● **How to complete this task**
Reproduce everything from the line that contains "Task: Click the green DOGE network badge" down to the line that contains "Task: Click the chevron next to 地产 +1.38%" in the listing below, word for word and nothing more. Leave the pictures out.

● **Available records**
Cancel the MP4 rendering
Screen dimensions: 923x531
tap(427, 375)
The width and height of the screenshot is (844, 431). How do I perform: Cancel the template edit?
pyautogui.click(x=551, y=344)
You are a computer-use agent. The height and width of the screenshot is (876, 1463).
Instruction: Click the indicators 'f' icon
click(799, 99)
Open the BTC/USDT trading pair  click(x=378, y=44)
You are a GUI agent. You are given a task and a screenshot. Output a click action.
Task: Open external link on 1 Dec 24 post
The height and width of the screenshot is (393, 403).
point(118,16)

* * *

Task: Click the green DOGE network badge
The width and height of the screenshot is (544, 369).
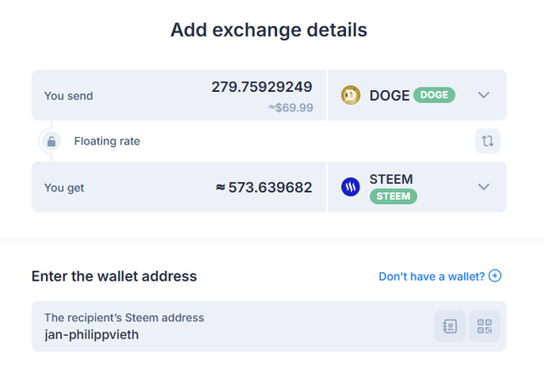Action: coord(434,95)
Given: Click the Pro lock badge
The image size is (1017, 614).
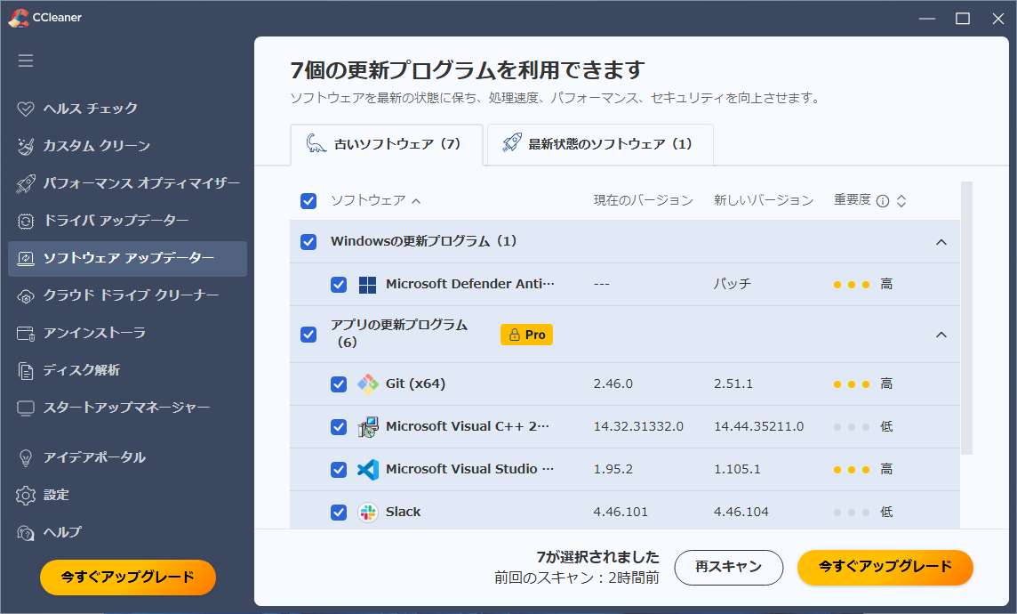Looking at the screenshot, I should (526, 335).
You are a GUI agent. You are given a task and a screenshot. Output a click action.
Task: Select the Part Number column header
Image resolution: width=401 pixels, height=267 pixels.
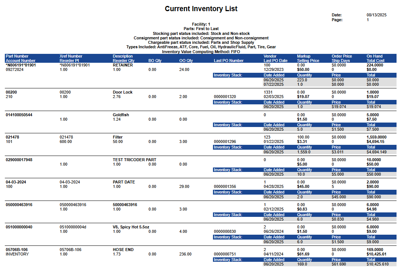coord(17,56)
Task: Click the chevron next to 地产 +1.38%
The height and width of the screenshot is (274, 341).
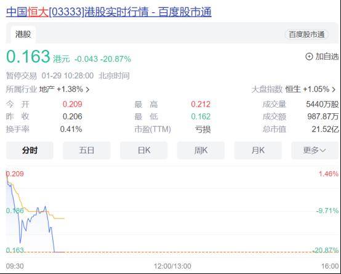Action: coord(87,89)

==

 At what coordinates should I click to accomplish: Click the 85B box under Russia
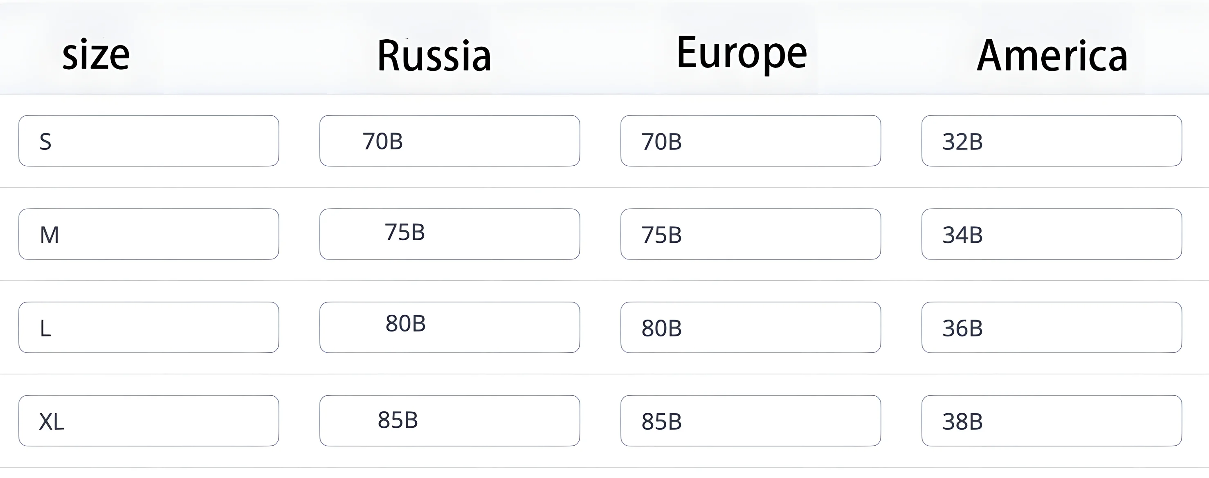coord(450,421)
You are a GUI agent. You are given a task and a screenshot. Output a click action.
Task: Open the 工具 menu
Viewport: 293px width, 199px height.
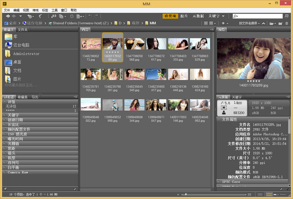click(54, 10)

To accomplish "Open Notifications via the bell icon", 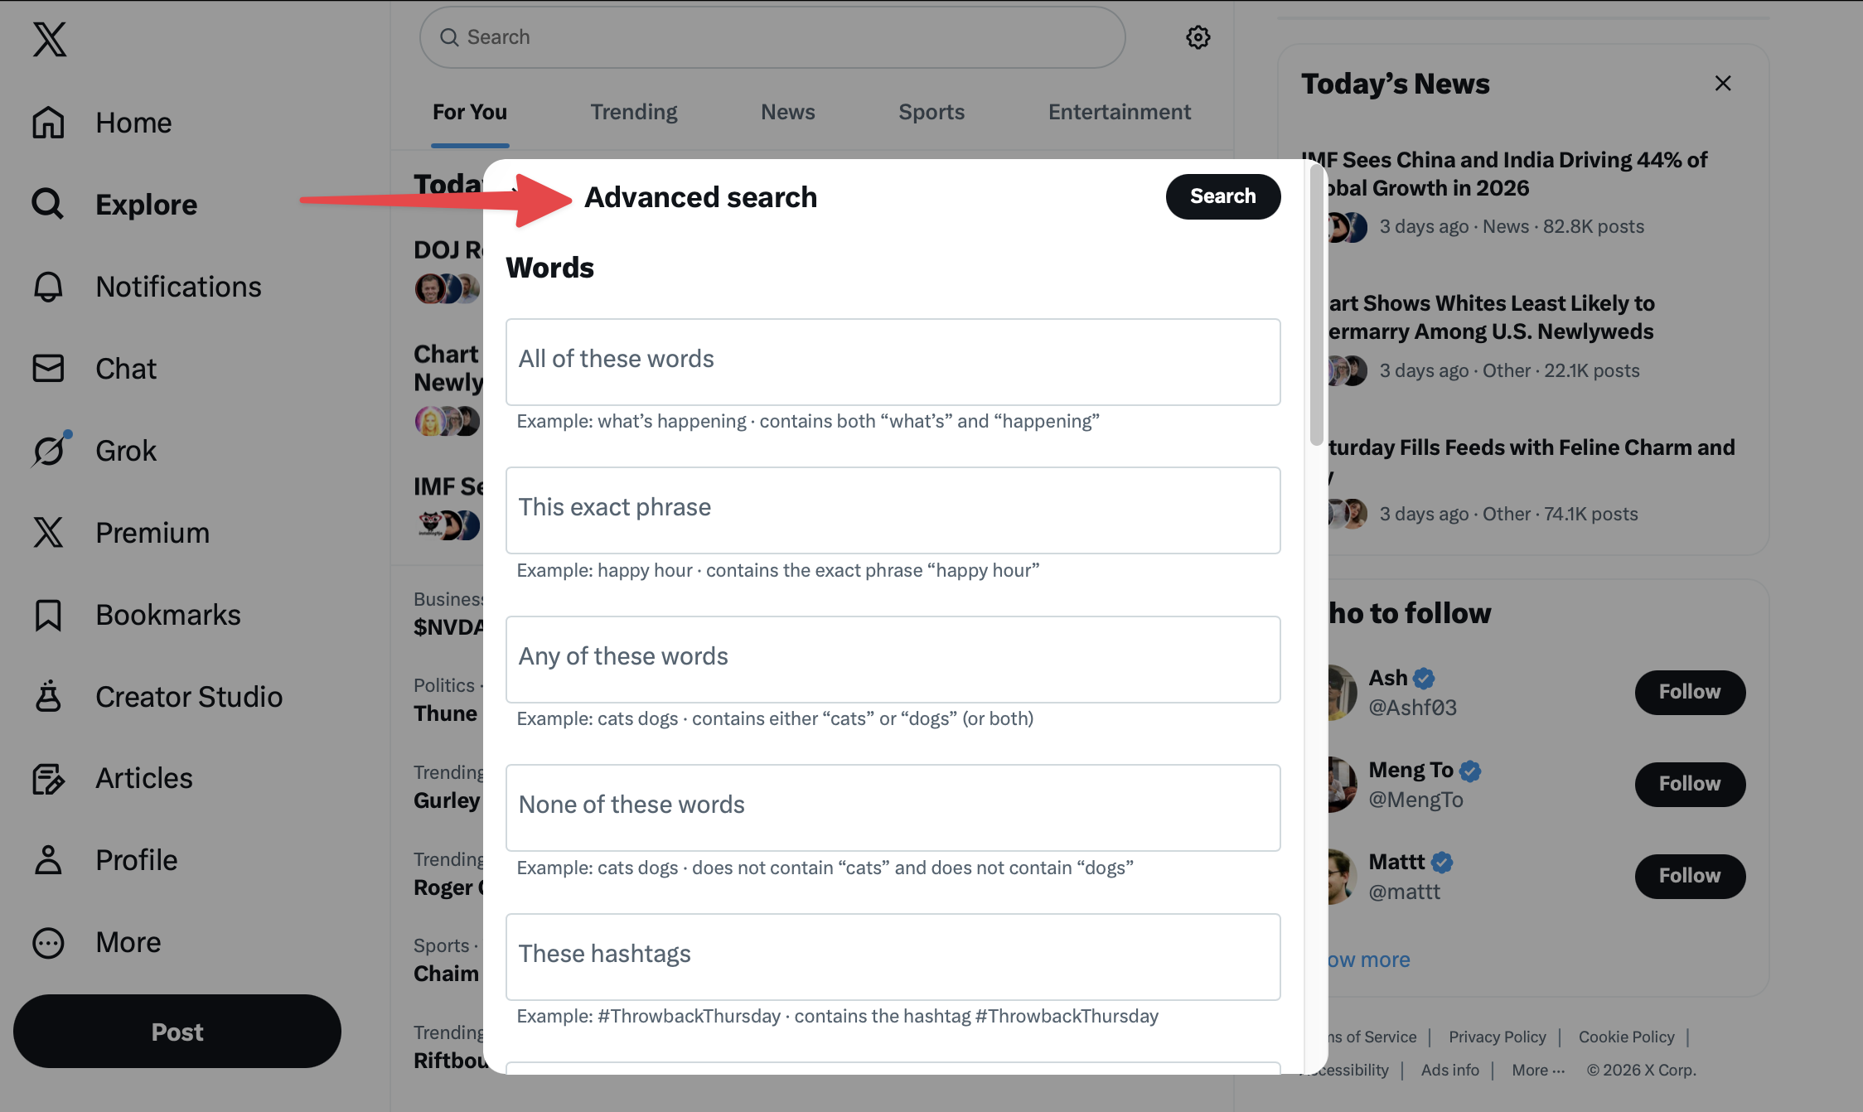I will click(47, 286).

● **Written solution**
Task: Click the green DOGE network badge
The width and height of the screenshot is (544, 369).
Action: coord(434,95)
Given: Click the Pro lock badge
The image size is (1017, 614).
Looking at the screenshot, I should (526, 335).
You are a GUI agent. You are given a task and a screenshot. Output a click action.
Task: Select the Part Number column header
Image resolution: width=401 pixels, height=267 pixels.
coord(17,56)
Task: Click the chevron next to 地产 +1.38%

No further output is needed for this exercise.